NARRATION: The shooting at Columbine High School happened 20 years ago. Sean Graves was a freshman.
SEAN GRAVES: I went to school. I went to lunch with my friends and we usually would hang out in the commons. But for whatever reason, I forgot my wallet, the three of us decided not to eat lunch that day, which prompted us to go for a walk outside because it was a gorgeous day. And by doing so, we ended up inadvertently walking out to witness both Eric and Dylan, they were loading what we called realistic looking paintball guns, but that’s when they ratcheted off a few rounds and we realized that this is something completely different. My friend was murdered. And I watched the attempted murder of my other friend. And clearly, I was in the middle of it. They were trying to kill me, too.
NARRATION: Graves was shot four times while running inside for cover, where he was shot again.
SEAN GRAVES: I ran clear around the fence and, with my backpack still on, I managed to get my entire body behind a concrete wall with my hand on the doorknob to get back into the commons. And just that little bit of my backpack sticking out was enough for a stray bullet to enter the side of my backpack, enter my spine paralyzing me from the waist down and shooting out my hip. I’m laying there in glass and I just remember I started praying.
NARRATION: Graves was left paralyzed from the waist down.
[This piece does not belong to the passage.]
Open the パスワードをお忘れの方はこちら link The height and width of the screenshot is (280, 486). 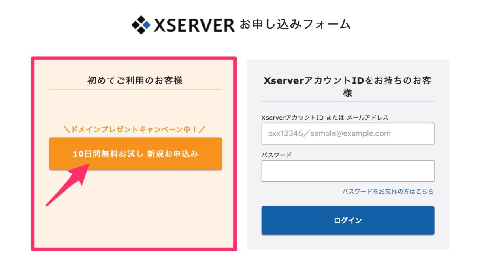tap(388, 192)
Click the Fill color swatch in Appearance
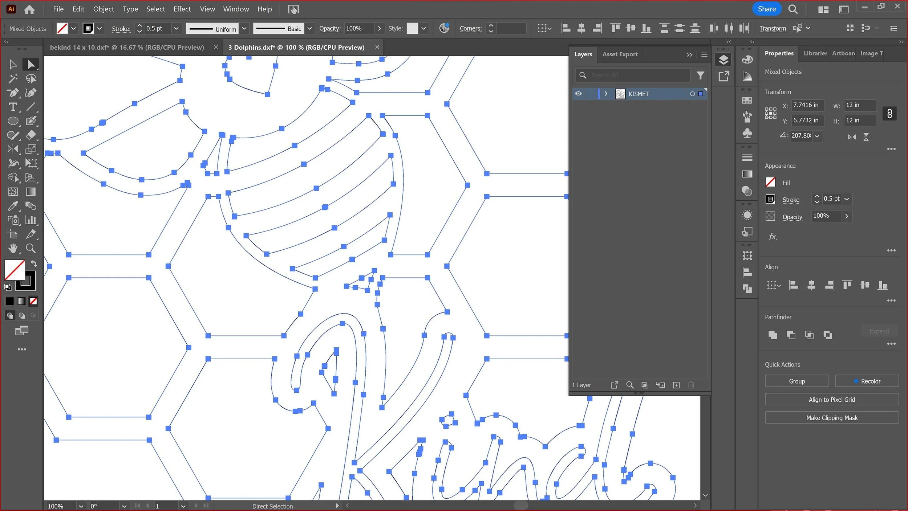 [x=770, y=182]
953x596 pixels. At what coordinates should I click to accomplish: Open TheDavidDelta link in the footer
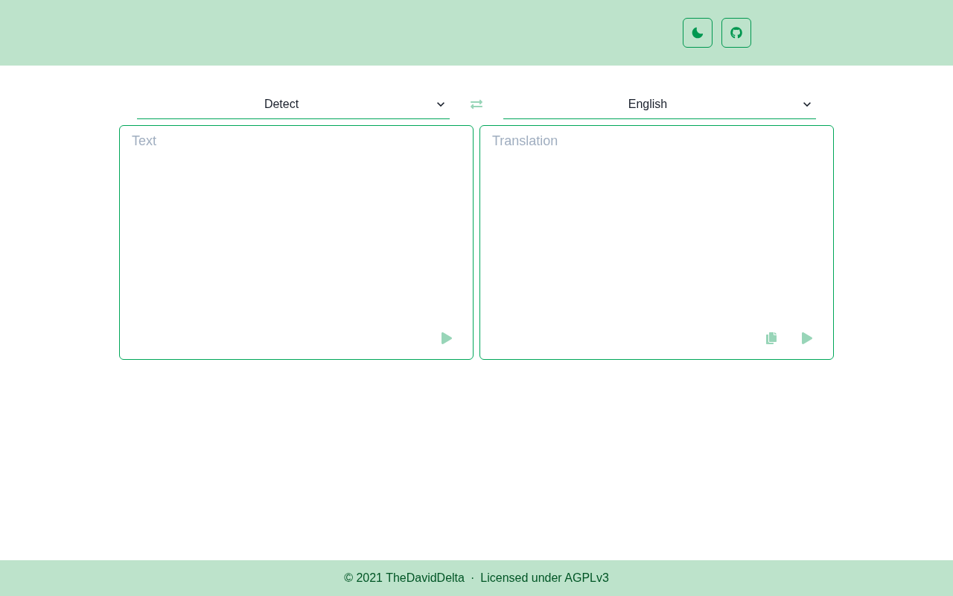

SEAN GRAVES: In the hospital I was told I would never walk again without support or crutches. And that wasn’t good enough for me, so I spent the next three-and-a-half years going through high school, learning to walk again. And in order for me to do that, I literally had to crawl before I could walk. I managed to fulfill my own goal to walk across the stage to receive my diploma. And I walked out of there and I haven’t used the wheelchair since.
Because of my experience from this, I’m more in tune with my surroundings. I walk into a room and I can tell you where the exits are. And if there’s a crowd, I immediately pick out who could be a potential threat. I don’t consider it to be a weakness, I consider it to be a tool that I’ve picked up along the way that might save my life someday. I don’t know.
I could spend my entire life living in fear, wondering when’s the next attack or when’s the next person going to do that, but that would be it. I’d be living in fear. I would be giving in to what they wanted to happen.